Kyrgios branded an ‘evil bully’ after hot-tempered Wimbledon match
The Aussie star defeated Stefanos Tsitsipas in a contentious face-off on Saturday
Aussie tennis ace Nick Kyrgios very much lived up to his reputation for creating as many headlines off the court as he does on it after defeating Greek rival Stefanos Tsitsipas in a heated showdown at Wimbledon on Saturday.
The unseeded Kyrgios is arguably playing the best tennis of his career this year and once again showed that he is capable of moments of magic throughout his four set triumph against the world’s fifth-ranked player Tsitsipas – but as has so often been the case, his impressive win has been somewhat overshadowed by the rancor which followed it.
Tsitsipas edged a close first set before Kyrgios took over and, with a mixture of supreme tennis and on-court bluster and histrionics, Kyrgios won the next three to eliminate the fourth seed, inching closer to a Grand Slam crown which has so far evaded him in his singles career.
But Tsitsipas wasn’t happy with the manner in which Kyrgios achieved his win.
“It’s constant bullying, that’s what he does,” the Greek said post-match.
“He bullies the opponents. He was probably a bully at school himself. I don’t like bullies. I don’t like people that put other people down. He has some good traits in his character, as well. But he also has a very evil side to him.”
Kyrgios, for his part, was initially conciliatory towards Tsitsipas but changed his tune when he became aware of what the press had been told of his performance by his opponent.
“I would be pretty upset if I lost to someone two weeks in a row, as well. Maybe he should figure out how to beat me a couple more times first and then get to that,” he said, referencing his victory against Tsitsipas at the recent Halle Open.
There was a perfunctory handshake between the two after the match but Tsitsipas made clear afterwards that this was in appreciation of Kyrgios’s tennis and not his character.
Coming up clutch: @NickKyrgios edition.
— Wimbledon (@Wimbledon) July 2, 2022
“Attitude-wise, if there was a handshake for that, I would definitely be walking away from it, and that’s how it is.
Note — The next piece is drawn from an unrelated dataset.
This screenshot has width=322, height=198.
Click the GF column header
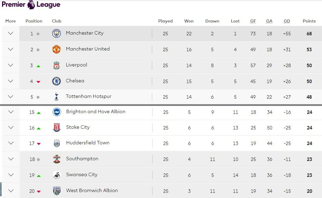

It’s not acceptable in any way,” he said.
Kyrgios, though, said that he wasn’t the one responsible for the gloomy atmosphere throughout their match.
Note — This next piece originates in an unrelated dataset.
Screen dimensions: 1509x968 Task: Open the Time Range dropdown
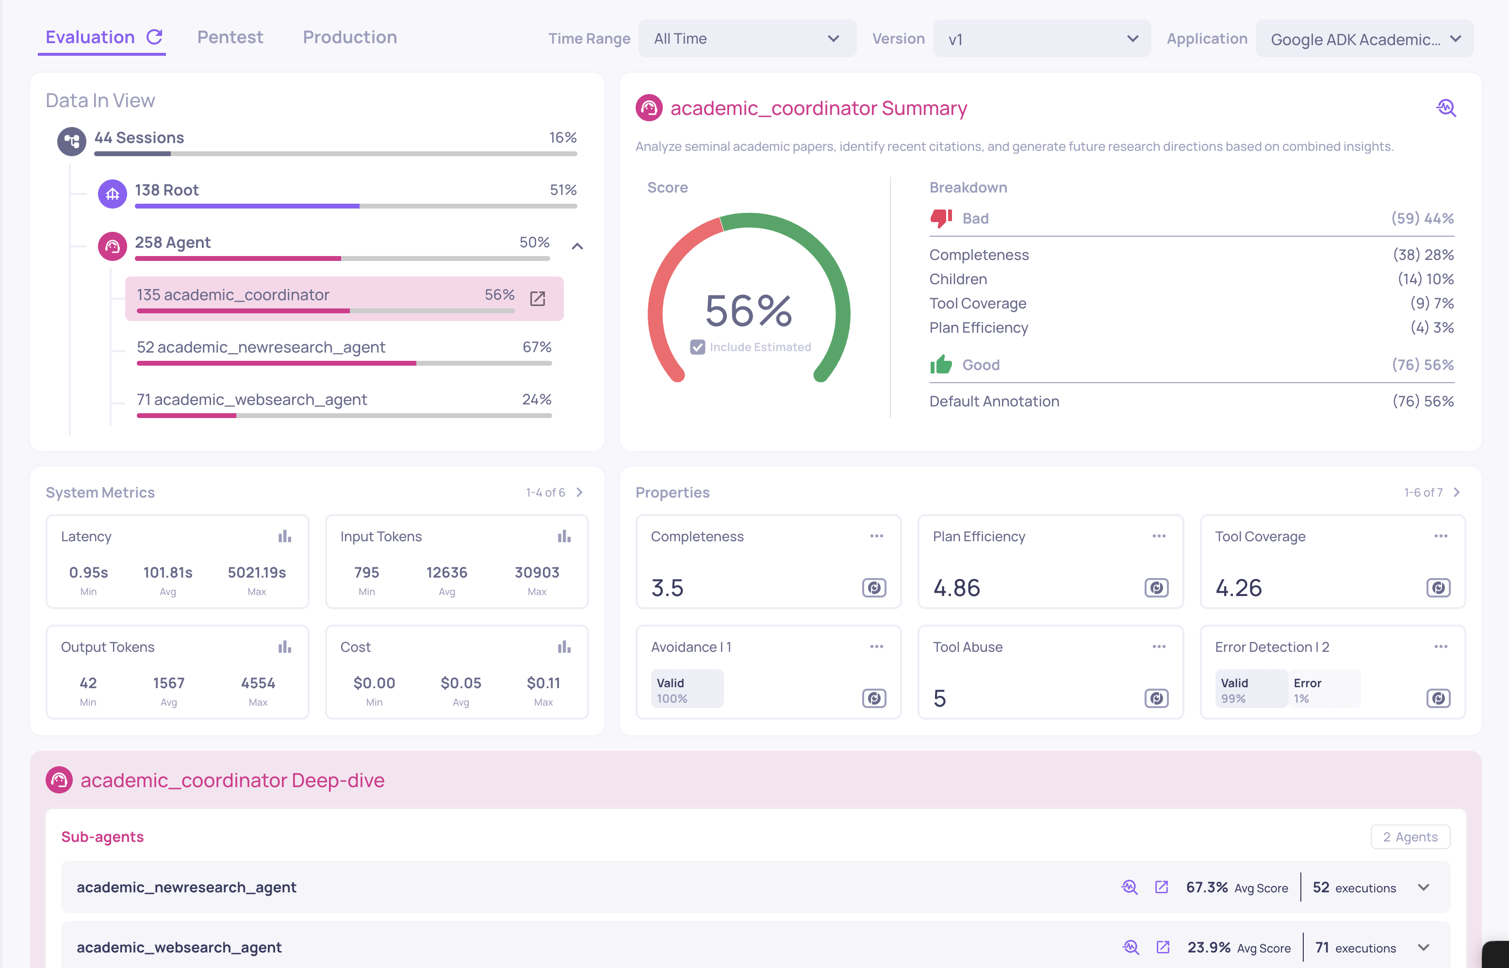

“I just think he’s making that match about me, like he’s got some serious issues, like serious. I’m good in the locker room. I’ve got many friends, just to let you know. I’m actually one of the most liked. I’m set. He’s not liked. Let’s just put that there,” he said.
Jawing aside, the win was a pivotal one for Kyrgios. He will take on Brandon Nakashima this week for a place in what would be his first Wimbledon quarter-final since 2014 and with the highest seeded player on his side of the draw being Alex de Minaur, who is 19th seed, Kyrgios tennis may well do the talking for him en route to what could potentially be a career defining achievement if he makes the final.
Just don’t expect Stefanos Tsitsipas to be all that happy about it.